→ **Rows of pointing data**
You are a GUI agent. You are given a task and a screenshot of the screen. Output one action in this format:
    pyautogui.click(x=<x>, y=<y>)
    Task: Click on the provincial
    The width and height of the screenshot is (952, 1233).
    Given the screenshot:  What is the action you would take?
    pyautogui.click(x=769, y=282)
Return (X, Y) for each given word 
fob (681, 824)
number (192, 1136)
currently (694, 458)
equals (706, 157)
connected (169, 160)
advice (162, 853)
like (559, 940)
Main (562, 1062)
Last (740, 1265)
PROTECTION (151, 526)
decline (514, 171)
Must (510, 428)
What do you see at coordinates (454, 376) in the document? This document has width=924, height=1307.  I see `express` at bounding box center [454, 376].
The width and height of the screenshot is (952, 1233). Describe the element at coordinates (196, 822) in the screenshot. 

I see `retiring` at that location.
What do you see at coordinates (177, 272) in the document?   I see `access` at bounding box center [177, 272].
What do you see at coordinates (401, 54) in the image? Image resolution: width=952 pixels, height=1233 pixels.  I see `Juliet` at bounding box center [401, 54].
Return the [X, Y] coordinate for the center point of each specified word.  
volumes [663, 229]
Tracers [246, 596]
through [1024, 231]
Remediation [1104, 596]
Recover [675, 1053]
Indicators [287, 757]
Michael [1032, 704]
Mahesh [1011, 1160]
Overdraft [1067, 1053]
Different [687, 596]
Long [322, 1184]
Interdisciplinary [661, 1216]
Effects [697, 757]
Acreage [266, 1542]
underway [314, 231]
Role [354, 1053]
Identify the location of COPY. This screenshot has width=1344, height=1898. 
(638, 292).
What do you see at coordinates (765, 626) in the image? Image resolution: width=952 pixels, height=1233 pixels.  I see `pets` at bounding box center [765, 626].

→ **What the task asks**
Lay out the lines above as a JSON list of strings, one string per line, skipping any blank lines.

→ **Task answer**
[
  "You are a GUI agent. You are given a task and a screenshot of the screen. Output one action in this format:",
  "    pyautogui.click(x=<x>, y=<y>)",
  "    Task: Click on the provincial",
  "    The width and height of the screenshot is (952, 1233).",
  "    Given the screenshot:  What is the action you would take?",
  "    pyautogui.click(x=769, y=282)",
  "Return (X, Y) for each given word ",
  "fob (681, 824)",
  "number (192, 1136)",
  "currently (694, 458)",
  "equals (706, 157)",
  "connected (169, 160)",
  "advice (162, 853)",
  "like (559, 940)",
  "Main (562, 1062)",
  "Last (740, 1265)",
  "PROTECTION (151, 526)",
  "decline (514, 171)",
  "Must (510, 428)",
  "What do you see at coordinates (454, 376) in the document? This document has width=924, height=1307.  I see `express` at bounding box center [454, 376].",
  "The width and height of the screenshot is (952, 1233). Describe the element at coordinates (196, 822) in the screenshot. ",
  "I see `retiring` at that location.",
  "What do you see at coordinates (177, 272) in the document?   I see `access` at bounding box center [177, 272].",
  "What do you see at coordinates (401, 54) in the image? Image resolution: width=952 pixels, height=1233 pixels.  I see `Juliet` at bounding box center [401, 54].",
  "Return the [X, Y] coordinate for the center point of each specified word.  ",
  "volumes [663, 229]",
  "Tracers [246, 596]",
  "through [1024, 231]",
  "Remediation [1104, 596]",
  "Recover [675, 1053]",
  "Indicators [287, 757]",
  "Michael [1032, 704]",
  "Mahesh [1011, 1160]",
  "Overdraft [1067, 1053]",
  "Different [687, 596]",
  "Long [322, 1184]",
  "Interdisciplinary [661, 1216]",
  "Effects [697, 757]",
  "Acreage [266, 1542]",
  "underway [314, 231]",
  "Role [354, 1053]",
  "Identify the location of COPY. This screenshot has width=1344, height=1898. ",
  "(638, 292).",
  "What do you see at coordinates (765, 626) in the image? Image resolution: width=952 pixels, height=1233 pixels.  I see `pets` at bounding box center [765, 626]."
]